A Guerra de Canudos – Das calúnias à destruição

Analisando a História brasileira podemos encontrar, como que perdida entre os véus do tempo, a destruição de uma cidade que alguma analogia tem com o ódio injusto e criminoso do mundo em relação aos eleitos de Cristo.

Se fôsseis do mundo, o mundo vos amaria como sendo seus. Como, porém, não sois do mundo, mas do mundo vos escolhi, por isso o mundo vos odeia” (Jo 15, 19). Quão duras parecem essas palavras do Divino Mestre! Aquele que opta pelo caminho da justiça, da vida segundo Deus, tem de suportar o terrível peso do ódio em torno de si.

E isso não é de hoje. Trata-se de coisa muito antiga. Como bem se destila de uma das epístolas de São João, esse ódio atravessa os séculos, desde o justo Abel até os nossos dias. Com efeito, Caim cometeu o primeiro fratricídio “porque suas obras eram más, ao passo que as do seu irmão eram justas” (I Jo 3, 12).

Analisando a História brasileira podemos encontrar, como que perdida entre os véus do tempo, a destruição de uma cidade que alguma analogia tem com esse ódio injusto e criminoso por parte do mundo.

Um líder natural

Por sua capacidade e pela sinceridade de seus atos, Antônio Conselheiro era um líder nato
Retrato de Antônio Conselheiro publicado no Jornal “O Frivolino”, em fevereiro de 1897

Antônio Vicente Mendes Maciel, cognominado o “Conselheiro” – homem de tez clara, alto, magro, idoso, de cabelos e barbas respeitáveis, metido numa túnica de tecido rude, apoiado em um grosso cajado –, ao constatar o florescimento da cidade de Canudos, sua obra-prima, nela via de alguma maneira o corolário da trajetória de sua vida.

Nascido em 1828, na então Província do Ceará, perdeu seus pais quando ainda jovem. Já na idade adulta, alguns anos após ser abandonado pela esposa, passou a construir igrejas e cemitérios para ganhar a vida. Devido à sua capacidade e à sinceridade de seus atos, no contato com o povo começou a ser tido como confidente e líder natural. Segundo afirma o famoso historiador de Canudos, Euclides da Cunha,1 o Conselheiro dominava aquela gente sem o querer.

Tal sentimento não fez senão crescer ao longo dos mais de trinta anos em que ele peregrinou pelo Nordeste, até sua instalação em Canudos, no ano de 1893.

> DADOS FORNECIDOS:
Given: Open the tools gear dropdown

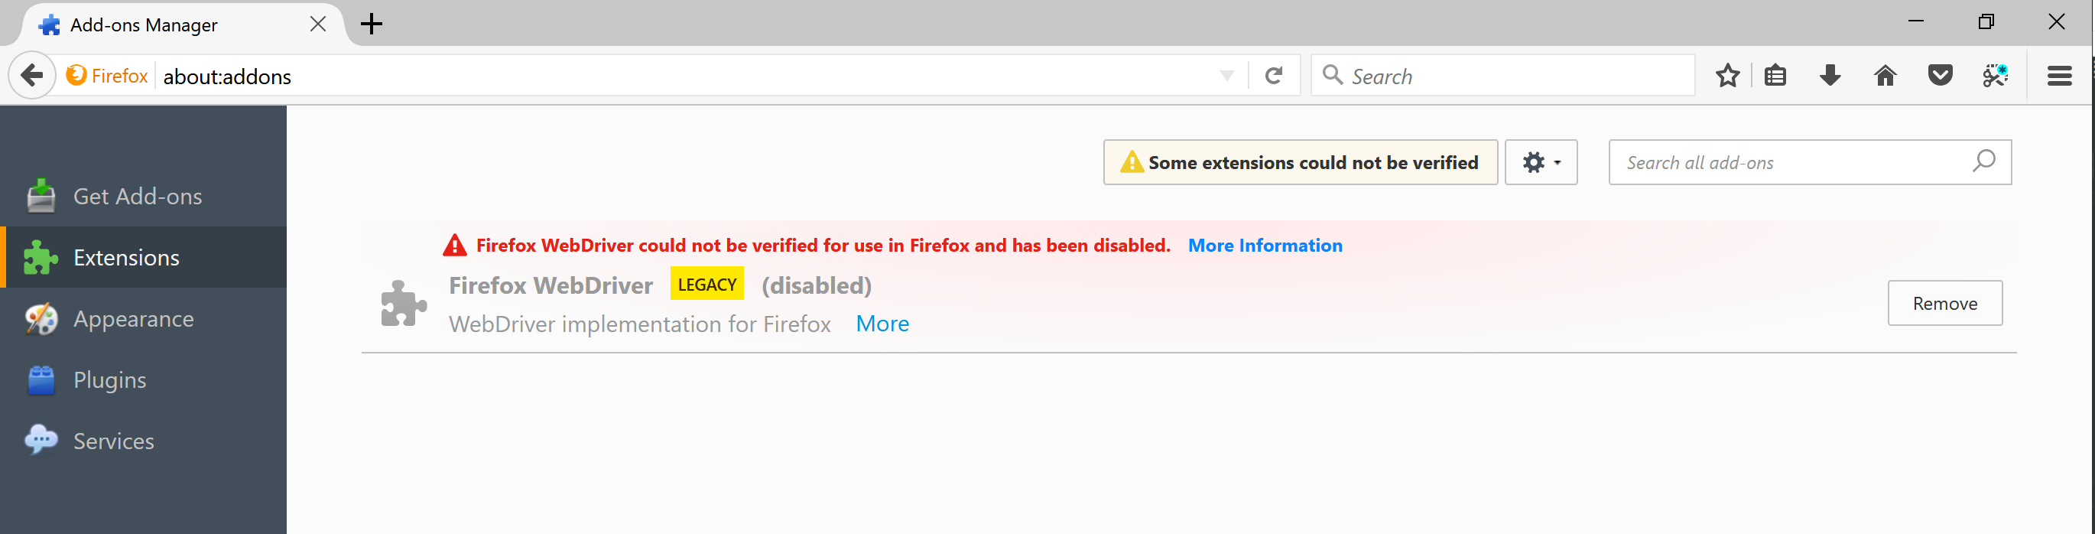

> TAREFA A REALIZAR: Por favor, dê continuidade ao texto sobre a Guerra de Canudos, começando logo depois da última frase dele.

> RESULTADO DO EXERCÍCIO:
O sertão nos tempos do Conselheiro

Não eram bons os tempos em que vivia o Conselheiro, e o povo necessitava de ajuda. Após a proclamação da república, o estado da Bahia encontrava-se envolto em inúmeras disputas partidárias, fosse por questões políticas, fosse por interesses pessoais das autoridades. Tal era o abuso, diz-se, que os sertanejos temiam mais a polícia do que os bandidos…2

Infelizmente também o clero deixava a desejar. É triste a situação das ovelhas quando seus pastores estão longe de se identificar com Jesus Cristo e, nos lugares em que passou Antônio Maciel, não faltaram os sacerdotes que se imiscuíam em assuntos terrenos, a ponto de pôr em perigo, talvez até físico, as próprias ovelhas. Apenas para ilustrar, mencionemos o exemplo de um pároco, Olympio Campos, que, metido até o pescoço em querelas políticas, comandou um conjunto de criminosos em 1895… O mal proceder das autoridades concorreu para minguar a confiança que o povo lhes tinha.

A cidade de Canudos

Nessa conjuntura, a ação do Conselheiro ia em sentido oposto. Desiludido com a vida e bem ciente da realidade que o circundava, passara a proteger os mais necessitados e a promover uma existência justa. Por força de sua influência, começou a atrair um grande séquito atrás de si. Em busca de paz, resolveu recolher-se numa fazenda abandonada da Bahia, à beira do Rio Vaza-Barris. Iniciava-se assim a cidade de Belo Monte, mais conhecida como arraial de Canudos, que rapidamente passou a ser um dos maiores povoados do estado à época, acolhendo quase vinte e cinco mil almas…

Nos últimos anos da vila, quem lá chegava podia ver uma única rua conduzindo à praça, onde existiam duas igrejas, uma ainda em construção. As casas se sucediam uma após outra, de maneira a formar diversos labirintos, devido à organicidade com que foram construídas. Entre os que ali viviam, não se encontrava lugar para a ociosidade: havia afazeres no campo, trabalhos de artesanato, estudos nas escolas… Tratava-se de um verdadeiro oásis de prosperidade, em meio à secura do sertão!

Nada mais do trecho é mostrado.